Thursday, February 26, 2015

Three Great Sites for Weather Data

As an Earth Science teacher, weather is always a fun topic to cover with students. We all experience weather everyday, but we hardly ever take the time to stop and truly understand what it is we are experiencing, and wonder why. Within the NGSS the approach towards weather focuses more on interpreting data, drawing conclusions, creating models, and making predictions. (Sounds like science.) However, it can sometimes be difficult to collect enough data in the course of a unit to identify trends and be able to draw accurate conclusions. Here are three great sites that can be used to collect a lot of data and gather more than enough information to start to understand weather. These are also great sites for the "device" weather fanatic that absolutely needs to know if it is sunny out without looking out the window. (I think you all know who I mean...I'm guilty at times)

Weather Underground

While there is always debate about who has the most accurate prediction, this site remains my favorite and most reliable. There are so many features hidden thorough-out the site. You can gather overwhelming amounts of real-time data. There are various reports about air quality, snow depth, mountain conditions, ocean conditions, tides, sunrise and set, moon phase, moon rise and set, 10 day forecasts, historic data, radar, satellite maps, ocean buoy data, real-time interactive maps...etc. The list goes on and on. If you want some really extensive weather data, this is the one-stop-shopping you're looking for. If you need it, it is here. (The surf reports and ocean models are more accurate than your local surf shop.)

NOAA and the NWS

This site offers all the same data as Weather Underground, and more. There is a ton of climate data, long range predictions, precipitation data, river and stream level information, atmospheric condition notifications, like pollen and ozone levels, historic data, explanations, warnings, and great real-time data. My only complaint from a student angle, is the site is a not all that engaging to look at and collect the data. The maps are somewhat stagnant, the site layout is bland and as a result students lose focus. However, for those moments when you are the hardcore weather geek and need a lot of data, you'll find all that you need here.

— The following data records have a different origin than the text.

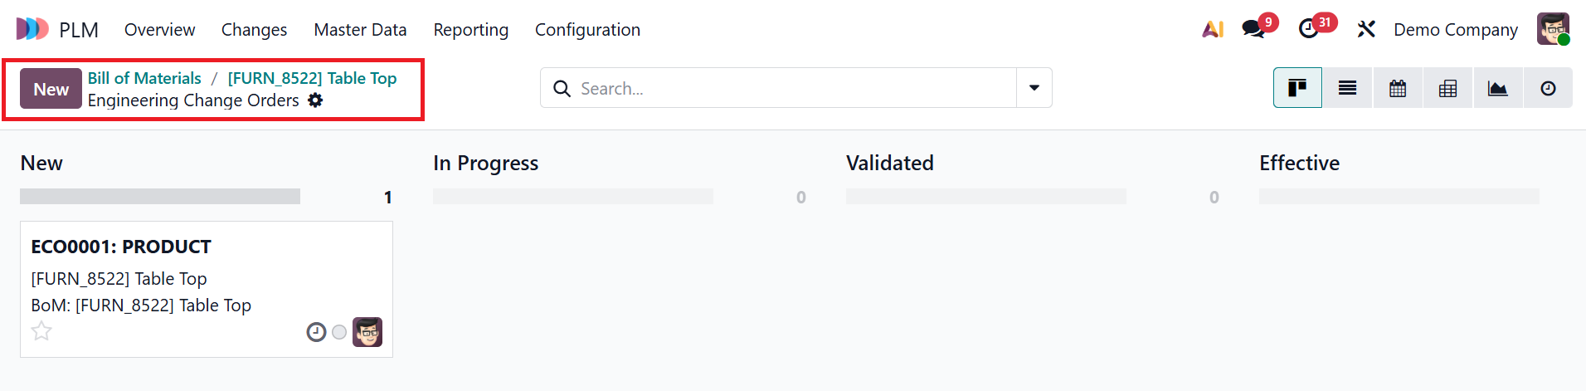Open the debug tools wrench icon
Viewport: 1586px width, 391px height.
tap(1366, 30)
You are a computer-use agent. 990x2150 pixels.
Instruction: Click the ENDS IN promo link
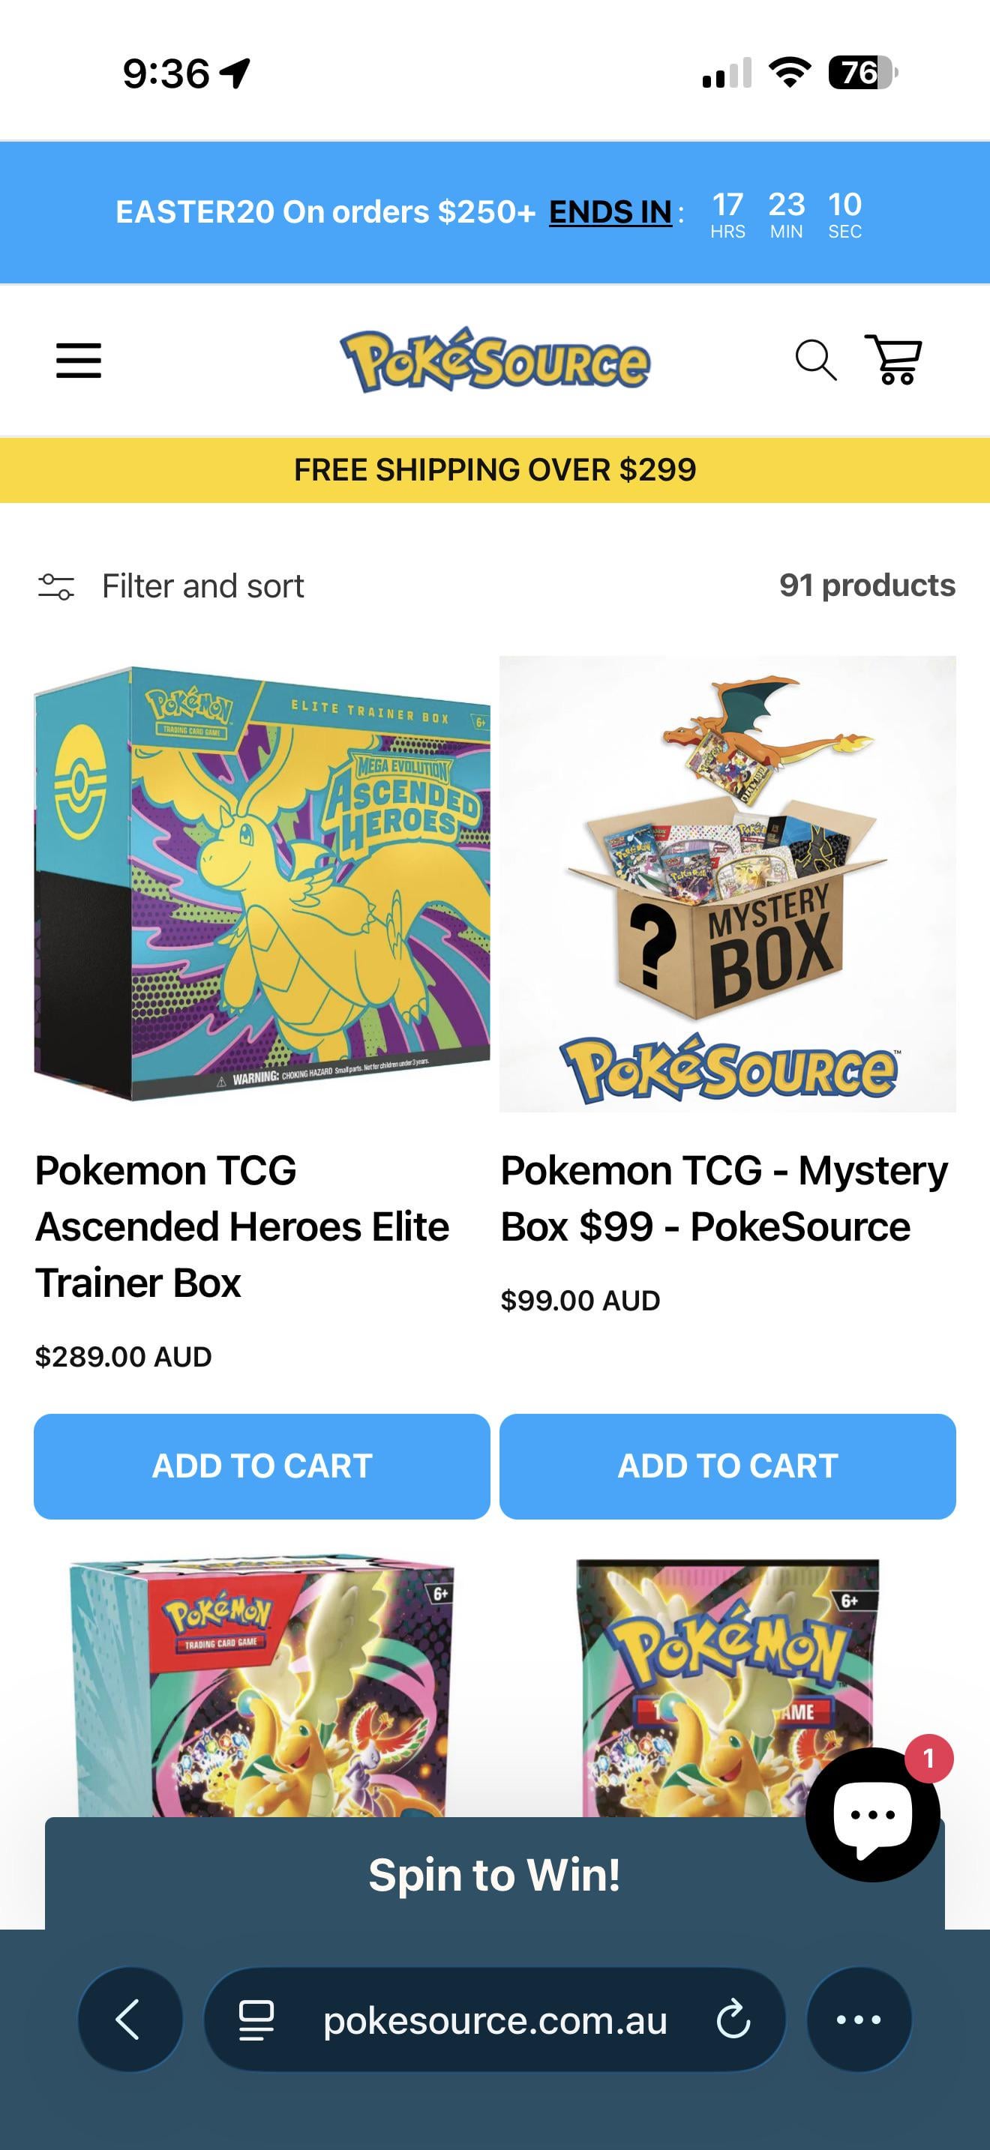tap(610, 212)
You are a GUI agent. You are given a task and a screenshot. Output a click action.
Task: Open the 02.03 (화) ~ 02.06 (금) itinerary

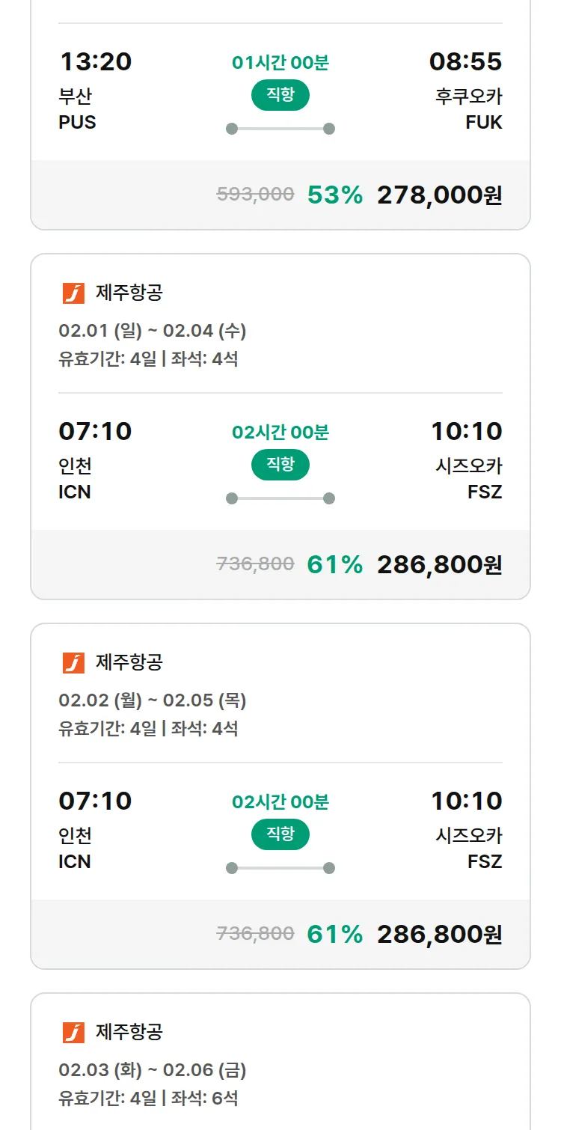coord(153,1070)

This tool really only offers real-time data for specific locations. However, the visual presentation, and interactive graphical representations are very engaging for students. This site is very helpful for predicting weather based on previous events and extrapolating the patterns. Students gravitate towards this site because all the "instant gratification" needs are met. You can obtain real-time data very easily.

Combining these three tools will provide students with so much data that you'll need to drag out the green screen technology to have them film their own weather reports.